Problem statement — Reproduce exactly the opening lines of the listing, stopping after the line that contains "Click Start backup" and including it.

Information provided —

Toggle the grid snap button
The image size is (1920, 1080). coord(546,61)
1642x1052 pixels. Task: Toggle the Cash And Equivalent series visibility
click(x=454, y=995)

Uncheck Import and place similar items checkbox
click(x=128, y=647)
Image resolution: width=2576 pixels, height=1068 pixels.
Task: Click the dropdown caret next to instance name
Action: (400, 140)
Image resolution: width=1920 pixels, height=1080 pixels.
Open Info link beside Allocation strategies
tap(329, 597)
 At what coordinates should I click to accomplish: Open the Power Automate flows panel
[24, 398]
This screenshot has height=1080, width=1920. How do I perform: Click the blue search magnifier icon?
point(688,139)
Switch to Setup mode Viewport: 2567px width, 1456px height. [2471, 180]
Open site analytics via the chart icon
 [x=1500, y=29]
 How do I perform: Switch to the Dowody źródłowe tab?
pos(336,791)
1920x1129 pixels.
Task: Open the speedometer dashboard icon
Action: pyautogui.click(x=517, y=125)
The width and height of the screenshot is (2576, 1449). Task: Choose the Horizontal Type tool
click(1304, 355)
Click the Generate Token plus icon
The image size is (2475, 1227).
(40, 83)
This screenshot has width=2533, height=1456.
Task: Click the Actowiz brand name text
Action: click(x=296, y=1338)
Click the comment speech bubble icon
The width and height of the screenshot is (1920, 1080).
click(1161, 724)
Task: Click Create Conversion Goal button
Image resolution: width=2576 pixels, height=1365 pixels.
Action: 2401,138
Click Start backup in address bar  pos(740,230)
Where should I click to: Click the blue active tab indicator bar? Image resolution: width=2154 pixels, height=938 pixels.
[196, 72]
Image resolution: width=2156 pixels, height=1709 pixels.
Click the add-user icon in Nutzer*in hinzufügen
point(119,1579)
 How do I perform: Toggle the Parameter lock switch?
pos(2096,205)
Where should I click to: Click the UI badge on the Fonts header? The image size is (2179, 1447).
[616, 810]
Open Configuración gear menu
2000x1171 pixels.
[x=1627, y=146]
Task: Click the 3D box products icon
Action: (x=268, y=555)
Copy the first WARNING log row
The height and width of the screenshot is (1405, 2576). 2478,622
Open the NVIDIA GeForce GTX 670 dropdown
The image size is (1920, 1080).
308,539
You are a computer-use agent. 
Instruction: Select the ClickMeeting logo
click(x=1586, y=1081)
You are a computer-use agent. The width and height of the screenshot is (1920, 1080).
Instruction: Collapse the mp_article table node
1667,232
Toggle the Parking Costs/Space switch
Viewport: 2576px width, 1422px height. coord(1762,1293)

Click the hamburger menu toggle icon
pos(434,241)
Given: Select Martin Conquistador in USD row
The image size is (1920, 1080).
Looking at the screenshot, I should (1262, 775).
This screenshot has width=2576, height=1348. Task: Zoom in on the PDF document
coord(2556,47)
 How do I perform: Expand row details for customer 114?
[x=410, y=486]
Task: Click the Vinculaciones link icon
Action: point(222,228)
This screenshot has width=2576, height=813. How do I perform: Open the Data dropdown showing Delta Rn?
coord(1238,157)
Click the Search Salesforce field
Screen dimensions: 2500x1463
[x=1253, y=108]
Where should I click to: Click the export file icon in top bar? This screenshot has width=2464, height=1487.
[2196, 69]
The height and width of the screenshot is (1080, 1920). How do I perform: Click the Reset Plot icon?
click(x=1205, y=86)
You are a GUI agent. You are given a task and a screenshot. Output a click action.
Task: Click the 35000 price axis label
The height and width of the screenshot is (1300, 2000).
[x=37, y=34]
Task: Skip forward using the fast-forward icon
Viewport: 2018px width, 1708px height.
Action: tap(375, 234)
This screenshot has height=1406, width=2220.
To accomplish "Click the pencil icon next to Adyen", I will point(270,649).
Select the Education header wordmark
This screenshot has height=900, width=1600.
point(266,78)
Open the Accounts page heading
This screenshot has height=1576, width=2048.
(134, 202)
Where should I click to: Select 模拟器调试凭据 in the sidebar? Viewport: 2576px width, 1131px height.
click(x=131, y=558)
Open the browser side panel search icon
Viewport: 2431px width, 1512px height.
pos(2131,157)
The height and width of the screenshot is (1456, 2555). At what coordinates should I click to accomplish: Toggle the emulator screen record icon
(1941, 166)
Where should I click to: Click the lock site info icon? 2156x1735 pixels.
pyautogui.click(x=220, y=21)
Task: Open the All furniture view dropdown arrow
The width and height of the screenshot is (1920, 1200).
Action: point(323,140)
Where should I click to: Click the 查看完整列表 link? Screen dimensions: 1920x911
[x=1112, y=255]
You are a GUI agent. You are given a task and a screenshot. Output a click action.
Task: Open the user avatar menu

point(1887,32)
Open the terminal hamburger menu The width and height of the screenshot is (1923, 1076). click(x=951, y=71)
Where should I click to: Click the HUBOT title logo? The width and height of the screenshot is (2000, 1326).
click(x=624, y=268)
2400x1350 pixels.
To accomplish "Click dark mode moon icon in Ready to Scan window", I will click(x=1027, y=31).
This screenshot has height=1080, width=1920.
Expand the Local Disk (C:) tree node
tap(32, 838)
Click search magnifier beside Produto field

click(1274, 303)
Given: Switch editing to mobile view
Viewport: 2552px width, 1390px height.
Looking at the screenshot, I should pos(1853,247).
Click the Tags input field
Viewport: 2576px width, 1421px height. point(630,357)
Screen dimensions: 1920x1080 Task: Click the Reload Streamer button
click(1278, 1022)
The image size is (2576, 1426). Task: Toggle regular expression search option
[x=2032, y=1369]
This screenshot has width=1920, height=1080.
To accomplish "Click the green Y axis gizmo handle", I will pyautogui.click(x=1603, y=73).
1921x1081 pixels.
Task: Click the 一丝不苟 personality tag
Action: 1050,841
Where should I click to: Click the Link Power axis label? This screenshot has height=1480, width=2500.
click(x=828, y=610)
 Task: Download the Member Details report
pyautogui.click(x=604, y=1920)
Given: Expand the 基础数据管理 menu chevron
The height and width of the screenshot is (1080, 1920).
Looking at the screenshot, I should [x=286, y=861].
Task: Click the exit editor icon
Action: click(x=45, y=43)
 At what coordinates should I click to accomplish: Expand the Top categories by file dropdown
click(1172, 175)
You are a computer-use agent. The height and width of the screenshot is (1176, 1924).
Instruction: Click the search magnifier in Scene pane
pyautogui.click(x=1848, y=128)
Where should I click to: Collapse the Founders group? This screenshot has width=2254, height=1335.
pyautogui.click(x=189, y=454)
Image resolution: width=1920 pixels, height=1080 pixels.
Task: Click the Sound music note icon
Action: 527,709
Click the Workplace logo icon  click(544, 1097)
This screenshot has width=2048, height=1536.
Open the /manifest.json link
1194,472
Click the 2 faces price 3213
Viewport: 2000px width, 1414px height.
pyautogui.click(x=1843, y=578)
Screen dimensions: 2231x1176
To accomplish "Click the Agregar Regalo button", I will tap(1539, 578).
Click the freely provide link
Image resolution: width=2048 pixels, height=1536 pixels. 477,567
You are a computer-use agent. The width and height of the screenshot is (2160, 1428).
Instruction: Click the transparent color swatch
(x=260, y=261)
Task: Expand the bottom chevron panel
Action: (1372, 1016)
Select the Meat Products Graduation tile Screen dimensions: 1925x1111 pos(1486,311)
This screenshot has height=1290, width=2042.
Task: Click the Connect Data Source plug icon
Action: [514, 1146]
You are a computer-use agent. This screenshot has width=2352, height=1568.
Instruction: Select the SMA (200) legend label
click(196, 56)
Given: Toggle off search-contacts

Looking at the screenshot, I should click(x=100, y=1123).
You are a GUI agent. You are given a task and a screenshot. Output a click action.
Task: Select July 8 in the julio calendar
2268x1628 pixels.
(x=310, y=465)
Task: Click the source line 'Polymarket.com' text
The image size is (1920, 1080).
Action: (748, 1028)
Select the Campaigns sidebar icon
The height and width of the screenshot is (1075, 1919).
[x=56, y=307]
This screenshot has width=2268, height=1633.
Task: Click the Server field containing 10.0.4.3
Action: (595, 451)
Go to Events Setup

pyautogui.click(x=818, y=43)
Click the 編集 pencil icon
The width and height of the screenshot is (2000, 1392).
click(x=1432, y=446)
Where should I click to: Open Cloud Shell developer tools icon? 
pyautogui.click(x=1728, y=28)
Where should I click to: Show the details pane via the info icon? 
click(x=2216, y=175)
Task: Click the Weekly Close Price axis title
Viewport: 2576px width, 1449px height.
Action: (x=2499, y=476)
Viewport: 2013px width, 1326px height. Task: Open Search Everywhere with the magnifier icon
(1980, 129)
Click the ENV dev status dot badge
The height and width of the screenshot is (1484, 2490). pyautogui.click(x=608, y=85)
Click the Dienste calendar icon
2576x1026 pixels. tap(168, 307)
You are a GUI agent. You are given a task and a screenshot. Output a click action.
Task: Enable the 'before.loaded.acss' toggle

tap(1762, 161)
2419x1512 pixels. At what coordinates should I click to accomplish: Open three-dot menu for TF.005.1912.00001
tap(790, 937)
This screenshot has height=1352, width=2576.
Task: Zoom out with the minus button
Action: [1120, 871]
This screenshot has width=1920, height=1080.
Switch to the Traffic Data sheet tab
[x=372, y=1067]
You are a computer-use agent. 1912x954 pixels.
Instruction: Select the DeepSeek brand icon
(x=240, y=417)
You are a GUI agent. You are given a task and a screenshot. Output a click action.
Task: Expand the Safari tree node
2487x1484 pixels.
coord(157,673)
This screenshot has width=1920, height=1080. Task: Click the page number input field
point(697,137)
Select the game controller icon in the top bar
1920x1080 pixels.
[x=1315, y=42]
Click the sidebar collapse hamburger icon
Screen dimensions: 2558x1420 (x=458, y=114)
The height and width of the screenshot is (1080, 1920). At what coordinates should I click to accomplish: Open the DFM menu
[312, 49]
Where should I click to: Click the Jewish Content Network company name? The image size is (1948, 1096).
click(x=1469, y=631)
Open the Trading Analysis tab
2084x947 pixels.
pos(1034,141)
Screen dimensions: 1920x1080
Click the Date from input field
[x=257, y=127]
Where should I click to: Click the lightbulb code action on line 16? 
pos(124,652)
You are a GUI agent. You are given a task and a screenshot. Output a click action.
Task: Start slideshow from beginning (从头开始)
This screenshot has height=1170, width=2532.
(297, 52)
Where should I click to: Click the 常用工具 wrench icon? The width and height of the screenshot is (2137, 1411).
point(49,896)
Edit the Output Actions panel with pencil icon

Response area —
Toggle the grid snap button
The image size is (1920, 1080). coord(546,61)
1642x1052 pixels. Task: Toggle the Cash And Equivalent series visibility
click(x=454, y=995)

Uncheck Import and place similar items checkbox
click(x=128, y=647)
Image resolution: width=2576 pixels, height=1068 pixels.
Task: Click the dropdown caret next to instance name
Action: (400, 140)
Image resolution: width=1920 pixels, height=1080 pixels.
Open Info link beside Allocation strategies
tap(329, 597)
 At what coordinates should I click to accomplish: Open the Power Automate flows panel
[24, 398]
This screenshot has height=1080, width=1920. How do I perform: Click the blue search magnifier icon?
point(688,139)
Switch to Setup mode Viewport: 2567px width, 1456px height. [2471, 180]
Open site analytics via the chart icon
 [x=1500, y=29]
 How do I perform: Switch to the Dowody źródłowe tab?
pos(336,791)
1920x1129 pixels.
Task: Open the speedometer dashboard icon
Action: pyautogui.click(x=517, y=125)
The width and height of the screenshot is (2576, 1449). Task: Choose the Horizontal Type tool
click(1304, 355)
Click the Generate Token plus icon
The image size is (2475, 1227).
(40, 83)
This screenshot has width=2533, height=1456.
Task: Click the Actowiz brand name text
Action: click(x=296, y=1338)
Click the comment speech bubble icon
The width and height of the screenshot is (1920, 1080).
click(1161, 724)
Task: Click Create Conversion Goal button
Image resolution: width=2576 pixels, height=1365 pixels.
Action: 2401,138
Click Start backup in address bar  pos(740,230)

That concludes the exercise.